Collect every line of the records that contains the string "answer", matching its case exactly.

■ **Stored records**
····················

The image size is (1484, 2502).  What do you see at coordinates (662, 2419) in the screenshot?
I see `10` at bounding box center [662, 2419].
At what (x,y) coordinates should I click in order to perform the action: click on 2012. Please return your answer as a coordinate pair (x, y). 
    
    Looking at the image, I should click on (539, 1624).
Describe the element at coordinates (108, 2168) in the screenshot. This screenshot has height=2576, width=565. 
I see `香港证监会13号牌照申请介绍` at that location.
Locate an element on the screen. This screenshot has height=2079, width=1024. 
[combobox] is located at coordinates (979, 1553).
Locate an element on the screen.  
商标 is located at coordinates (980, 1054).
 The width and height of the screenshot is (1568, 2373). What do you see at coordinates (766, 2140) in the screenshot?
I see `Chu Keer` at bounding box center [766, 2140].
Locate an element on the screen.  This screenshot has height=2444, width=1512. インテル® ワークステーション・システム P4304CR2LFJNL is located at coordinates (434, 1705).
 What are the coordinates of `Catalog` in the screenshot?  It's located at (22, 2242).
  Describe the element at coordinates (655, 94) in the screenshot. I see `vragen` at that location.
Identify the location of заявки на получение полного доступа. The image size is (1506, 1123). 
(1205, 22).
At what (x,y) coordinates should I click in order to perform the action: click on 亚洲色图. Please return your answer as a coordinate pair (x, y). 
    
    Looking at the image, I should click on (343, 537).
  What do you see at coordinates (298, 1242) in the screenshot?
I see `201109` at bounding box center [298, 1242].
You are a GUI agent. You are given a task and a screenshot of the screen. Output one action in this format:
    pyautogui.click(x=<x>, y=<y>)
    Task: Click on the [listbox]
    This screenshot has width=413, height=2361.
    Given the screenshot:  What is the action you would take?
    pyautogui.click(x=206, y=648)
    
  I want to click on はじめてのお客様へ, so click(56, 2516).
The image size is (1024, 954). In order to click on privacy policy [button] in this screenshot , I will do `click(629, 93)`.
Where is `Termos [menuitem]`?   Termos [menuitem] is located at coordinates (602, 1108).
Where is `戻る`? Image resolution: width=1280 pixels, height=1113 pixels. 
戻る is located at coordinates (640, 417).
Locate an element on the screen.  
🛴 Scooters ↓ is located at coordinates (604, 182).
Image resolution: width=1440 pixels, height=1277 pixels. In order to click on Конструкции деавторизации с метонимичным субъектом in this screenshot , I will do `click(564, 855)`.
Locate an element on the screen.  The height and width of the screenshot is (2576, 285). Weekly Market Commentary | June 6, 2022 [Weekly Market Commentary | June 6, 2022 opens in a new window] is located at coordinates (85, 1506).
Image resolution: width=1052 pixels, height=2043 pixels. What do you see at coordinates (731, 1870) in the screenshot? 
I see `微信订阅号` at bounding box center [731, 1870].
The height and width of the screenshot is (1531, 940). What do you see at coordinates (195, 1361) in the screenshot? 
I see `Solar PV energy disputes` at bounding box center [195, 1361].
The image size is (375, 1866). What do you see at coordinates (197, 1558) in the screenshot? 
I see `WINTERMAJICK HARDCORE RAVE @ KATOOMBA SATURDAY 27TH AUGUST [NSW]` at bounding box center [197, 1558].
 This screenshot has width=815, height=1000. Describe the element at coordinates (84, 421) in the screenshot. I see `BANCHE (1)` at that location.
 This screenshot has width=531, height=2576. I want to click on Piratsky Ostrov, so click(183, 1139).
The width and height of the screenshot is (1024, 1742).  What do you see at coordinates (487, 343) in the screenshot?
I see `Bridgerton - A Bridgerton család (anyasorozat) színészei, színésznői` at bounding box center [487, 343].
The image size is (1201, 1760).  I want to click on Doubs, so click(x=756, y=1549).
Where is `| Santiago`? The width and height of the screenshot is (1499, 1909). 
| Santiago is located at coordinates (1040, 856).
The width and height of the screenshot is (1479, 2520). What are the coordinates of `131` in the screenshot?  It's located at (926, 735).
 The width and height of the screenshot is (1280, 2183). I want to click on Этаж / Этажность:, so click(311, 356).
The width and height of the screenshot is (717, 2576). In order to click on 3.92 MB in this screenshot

····················

■ **Output for this task**
At what (x,y) coordinates should I click in order to perform the action: click on 2012. Please return your answer as a coordinate pair (x, y). 
At what (x,y) coordinates should I click in order to perform the action: click on 亚洲色图. Please return your answer as a coordinate pair (x, y). 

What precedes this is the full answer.